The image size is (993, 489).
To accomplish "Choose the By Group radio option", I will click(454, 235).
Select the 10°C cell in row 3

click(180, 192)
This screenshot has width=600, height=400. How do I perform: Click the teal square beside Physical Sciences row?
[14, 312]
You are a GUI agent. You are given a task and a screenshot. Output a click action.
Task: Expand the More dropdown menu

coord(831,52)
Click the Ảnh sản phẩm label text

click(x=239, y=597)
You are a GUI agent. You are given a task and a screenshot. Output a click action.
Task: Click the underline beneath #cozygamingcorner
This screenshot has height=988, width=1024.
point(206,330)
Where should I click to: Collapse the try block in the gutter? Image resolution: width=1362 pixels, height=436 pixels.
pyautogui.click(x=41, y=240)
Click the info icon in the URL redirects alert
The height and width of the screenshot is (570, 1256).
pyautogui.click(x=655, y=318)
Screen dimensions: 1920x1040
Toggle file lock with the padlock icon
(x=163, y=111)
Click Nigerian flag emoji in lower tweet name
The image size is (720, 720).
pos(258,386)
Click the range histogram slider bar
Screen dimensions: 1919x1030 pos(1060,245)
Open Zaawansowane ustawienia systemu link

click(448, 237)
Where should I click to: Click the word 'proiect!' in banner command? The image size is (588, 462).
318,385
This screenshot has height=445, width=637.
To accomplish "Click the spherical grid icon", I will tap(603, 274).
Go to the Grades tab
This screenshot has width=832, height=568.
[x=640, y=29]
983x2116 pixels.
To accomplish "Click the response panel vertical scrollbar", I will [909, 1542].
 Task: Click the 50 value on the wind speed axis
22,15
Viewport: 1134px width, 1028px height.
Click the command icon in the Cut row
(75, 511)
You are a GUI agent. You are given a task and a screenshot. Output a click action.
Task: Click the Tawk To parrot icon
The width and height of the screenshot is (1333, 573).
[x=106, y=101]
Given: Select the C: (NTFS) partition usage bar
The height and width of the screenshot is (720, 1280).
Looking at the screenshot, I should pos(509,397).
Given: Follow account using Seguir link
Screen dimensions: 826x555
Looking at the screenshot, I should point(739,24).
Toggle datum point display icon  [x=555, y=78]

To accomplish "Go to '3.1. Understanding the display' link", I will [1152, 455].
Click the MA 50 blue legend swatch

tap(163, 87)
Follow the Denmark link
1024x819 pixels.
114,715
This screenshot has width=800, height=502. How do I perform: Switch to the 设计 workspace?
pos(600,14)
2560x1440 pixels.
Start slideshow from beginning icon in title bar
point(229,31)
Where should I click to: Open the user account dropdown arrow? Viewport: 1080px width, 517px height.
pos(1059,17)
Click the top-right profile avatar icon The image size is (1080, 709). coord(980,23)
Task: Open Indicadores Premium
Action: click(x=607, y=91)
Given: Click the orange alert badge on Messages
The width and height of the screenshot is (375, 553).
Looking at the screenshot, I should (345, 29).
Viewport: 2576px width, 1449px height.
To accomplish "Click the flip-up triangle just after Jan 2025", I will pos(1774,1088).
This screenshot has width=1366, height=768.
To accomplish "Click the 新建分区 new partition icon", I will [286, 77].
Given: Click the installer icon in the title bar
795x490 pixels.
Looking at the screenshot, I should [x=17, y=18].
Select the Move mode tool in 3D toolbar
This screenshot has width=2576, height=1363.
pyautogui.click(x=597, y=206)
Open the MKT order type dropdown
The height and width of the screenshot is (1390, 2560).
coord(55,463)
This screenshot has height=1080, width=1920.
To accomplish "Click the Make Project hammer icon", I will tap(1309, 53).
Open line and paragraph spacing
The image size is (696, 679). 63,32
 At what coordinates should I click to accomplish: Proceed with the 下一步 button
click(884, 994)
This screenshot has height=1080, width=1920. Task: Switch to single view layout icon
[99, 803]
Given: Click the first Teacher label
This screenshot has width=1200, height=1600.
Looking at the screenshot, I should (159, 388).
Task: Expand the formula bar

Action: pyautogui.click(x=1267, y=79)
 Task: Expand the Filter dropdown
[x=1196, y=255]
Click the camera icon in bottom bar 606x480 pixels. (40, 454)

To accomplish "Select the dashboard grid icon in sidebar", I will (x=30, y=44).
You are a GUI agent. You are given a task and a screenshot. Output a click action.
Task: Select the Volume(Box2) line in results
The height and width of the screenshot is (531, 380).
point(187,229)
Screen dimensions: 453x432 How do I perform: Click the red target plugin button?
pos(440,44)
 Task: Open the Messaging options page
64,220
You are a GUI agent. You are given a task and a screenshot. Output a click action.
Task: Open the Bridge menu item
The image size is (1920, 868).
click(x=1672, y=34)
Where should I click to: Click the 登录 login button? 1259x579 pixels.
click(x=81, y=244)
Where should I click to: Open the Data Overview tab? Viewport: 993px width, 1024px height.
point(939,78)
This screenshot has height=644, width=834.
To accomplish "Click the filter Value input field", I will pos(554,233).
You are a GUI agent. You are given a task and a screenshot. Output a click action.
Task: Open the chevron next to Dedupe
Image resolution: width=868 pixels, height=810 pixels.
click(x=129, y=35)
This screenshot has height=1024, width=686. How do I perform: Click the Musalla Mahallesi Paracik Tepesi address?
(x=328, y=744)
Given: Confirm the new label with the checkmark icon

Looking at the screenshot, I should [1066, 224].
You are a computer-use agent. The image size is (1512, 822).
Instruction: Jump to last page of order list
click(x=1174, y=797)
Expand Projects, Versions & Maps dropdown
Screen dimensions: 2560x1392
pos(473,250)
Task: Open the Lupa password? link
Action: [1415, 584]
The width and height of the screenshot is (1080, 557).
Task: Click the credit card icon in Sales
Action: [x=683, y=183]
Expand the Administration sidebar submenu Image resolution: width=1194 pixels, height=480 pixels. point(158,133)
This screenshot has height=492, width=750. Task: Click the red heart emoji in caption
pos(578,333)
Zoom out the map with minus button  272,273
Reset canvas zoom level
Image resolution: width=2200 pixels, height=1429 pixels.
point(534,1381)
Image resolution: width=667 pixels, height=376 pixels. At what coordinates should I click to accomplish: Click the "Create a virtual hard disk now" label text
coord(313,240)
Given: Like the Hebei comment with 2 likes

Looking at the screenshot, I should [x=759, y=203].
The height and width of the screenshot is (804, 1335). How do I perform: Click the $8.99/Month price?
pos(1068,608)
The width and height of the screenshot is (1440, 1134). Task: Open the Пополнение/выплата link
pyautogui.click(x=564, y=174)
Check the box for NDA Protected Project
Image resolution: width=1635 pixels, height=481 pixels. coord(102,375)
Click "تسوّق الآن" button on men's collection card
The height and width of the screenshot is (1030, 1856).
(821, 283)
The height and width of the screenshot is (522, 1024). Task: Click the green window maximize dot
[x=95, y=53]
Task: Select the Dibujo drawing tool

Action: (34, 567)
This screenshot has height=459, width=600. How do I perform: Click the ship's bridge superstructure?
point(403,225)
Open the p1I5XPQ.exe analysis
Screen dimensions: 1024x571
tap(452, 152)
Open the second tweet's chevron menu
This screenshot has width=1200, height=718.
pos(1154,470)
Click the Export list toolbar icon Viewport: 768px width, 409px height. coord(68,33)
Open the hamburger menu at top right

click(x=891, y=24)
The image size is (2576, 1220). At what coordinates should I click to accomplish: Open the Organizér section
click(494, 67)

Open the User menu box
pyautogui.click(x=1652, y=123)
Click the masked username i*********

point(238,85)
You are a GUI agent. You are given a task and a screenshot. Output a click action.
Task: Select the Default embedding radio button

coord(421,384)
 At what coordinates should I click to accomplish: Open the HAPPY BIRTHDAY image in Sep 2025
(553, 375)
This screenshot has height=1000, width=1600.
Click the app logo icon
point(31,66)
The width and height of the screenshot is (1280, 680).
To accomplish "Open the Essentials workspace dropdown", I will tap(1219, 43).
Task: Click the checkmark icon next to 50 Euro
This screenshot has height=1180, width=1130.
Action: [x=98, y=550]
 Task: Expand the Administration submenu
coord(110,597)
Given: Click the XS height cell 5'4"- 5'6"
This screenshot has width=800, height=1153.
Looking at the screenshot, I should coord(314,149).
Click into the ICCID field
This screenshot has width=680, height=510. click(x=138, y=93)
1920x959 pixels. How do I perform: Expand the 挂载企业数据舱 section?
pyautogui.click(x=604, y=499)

> [Ziel]
Gib bitte alles vom Anfang der Daten bis einschließlich der Zeile mit „Looking at the screenshot, I should pos(509,397).“ wortgetreu wieder.

> [Die Lösung]
The image size is (993, 489).
To accomplish "Choose the By Group radio option", I will click(454, 235).
Select the 10°C cell in row 3

click(180, 192)
This screenshot has width=600, height=400. How do I perform: Click the teal square beside Physical Sciences row?
[14, 312]
You are a GUI agent. You are given a task and a screenshot. Output a click action.
Task: Expand the More dropdown menu

coord(831,52)
Click the Ảnh sản phẩm label text

click(x=239, y=597)
You are a GUI agent. You are given a task and a screenshot. Output a click action.
Task: Click the underline beneath #cozygamingcorner
This screenshot has height=988, width=1024.
point(206,330)
Where should I click to: Collapse the try block in the gutter? Image resolution: width=1362 pixels, height=436 pixels.
pyautogui.click(x=41, y=240)
Click the info icon in the URL redirects alert
The height and width of the screenshot is (570, 1256).
pyautogui.click(x=655, y=318)
Screen dimensions: 1920x1040
Toggle file lock with the padlock icon
(x=163, y=111)
Click Nigerian flag emoji in lower tweet name
The image size is (720, 720).
pos(258,386)
Click the range histogram slider bar
Screen dimensions: 1919x1030 pos(1060,245)
Open Zaawansowane ustawienia systemu link

click(448, 237)
Where should I click to: Click the word 'proiect!' in banner command? The image size is (588, 462).
318,385
This screenshot has height=445, width=637.
To accomplish "Click the spherical grid icon", I will tap(603, 274).
Go to the Grades tab
This screenshot has width=832, height=568.
[x=640, y=29]
983x2116 pixels.
To accomplish "Click the response panel vertical scrollbar", I will [909, 1542].
 Task: Click the 50 value on the wind speed axis
22,15
Viewport: 1134px width, 1028px height.
Click the command icon in the Cut row
(75, 511)
You are a GUI agent. You are given a task and a screenshot. Output a click action.
Task: Click the Tawk To parrot icon
The width and height of the screenshot is (1333, 573).
[x=106, y=101]
Given: Select the C: (NTFS) partition usage bar
The height and width of the screenshot is (720, 1280).
Looking at the screenshot, I should pos(509,397).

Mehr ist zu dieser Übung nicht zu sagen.